Mehr gesellschaftskritische Musik

Depeche Mode ist mit der starken Gesellschaftskritik nicht allein. Angesichts der neuen rechten Welle und der immer offensichtlicher werdenden Katastrophe der globalen Herrschaftsordnung, gibt es viele nicht explizit radikale Künstler*innen, die Musik mit radikalen Tendenzen veröffentlichen und damit sogar sehr erfolgreich sind. Im deutschsprachigen Raum sind hier Lieder wie „Keine Maschine“ von Bendzko – mit 28 Millionen Aufrufen bei Youtube (1) – oder „Astronaut“ von Sido (2) mit fast 80 Millionen Aufrufen (3) zu nennen. Im englischsprachigen Raum ist „Human“ von Rag’n’Bone mit 351 Millionen Aufrufen (4) ein Beispiel.

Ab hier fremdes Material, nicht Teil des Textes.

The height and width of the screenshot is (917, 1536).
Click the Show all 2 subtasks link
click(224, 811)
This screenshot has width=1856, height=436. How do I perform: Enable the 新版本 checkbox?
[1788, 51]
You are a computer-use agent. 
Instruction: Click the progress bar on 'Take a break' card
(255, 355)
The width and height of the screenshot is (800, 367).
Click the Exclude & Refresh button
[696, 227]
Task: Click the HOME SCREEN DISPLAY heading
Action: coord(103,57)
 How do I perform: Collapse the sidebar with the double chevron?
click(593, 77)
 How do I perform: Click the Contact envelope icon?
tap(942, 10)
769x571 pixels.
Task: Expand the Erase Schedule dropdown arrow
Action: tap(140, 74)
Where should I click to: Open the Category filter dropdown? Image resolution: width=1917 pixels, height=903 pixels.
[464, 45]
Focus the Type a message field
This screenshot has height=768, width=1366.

Es gibt also immer mehr Musik mit radikaler Tendenz, was ihnen fehlt ist die Perspektive, dass und wie es einen gesellschaftlichen Umbruch geben soll. Die Frage bleibt „Wo ist die Revolution?“

Die Antwort, angesichts der gescheiterten linken Versuche den Staat zur Verbesserung der Welt zu nutzen, werden anarchistische Künstler*innen und andere Sozialrevolutionär*innen geben müssen. Der Song von Depeche Mode und auch das restliche Album „Spirit“ ist aber auf jeden Fall hörenswert.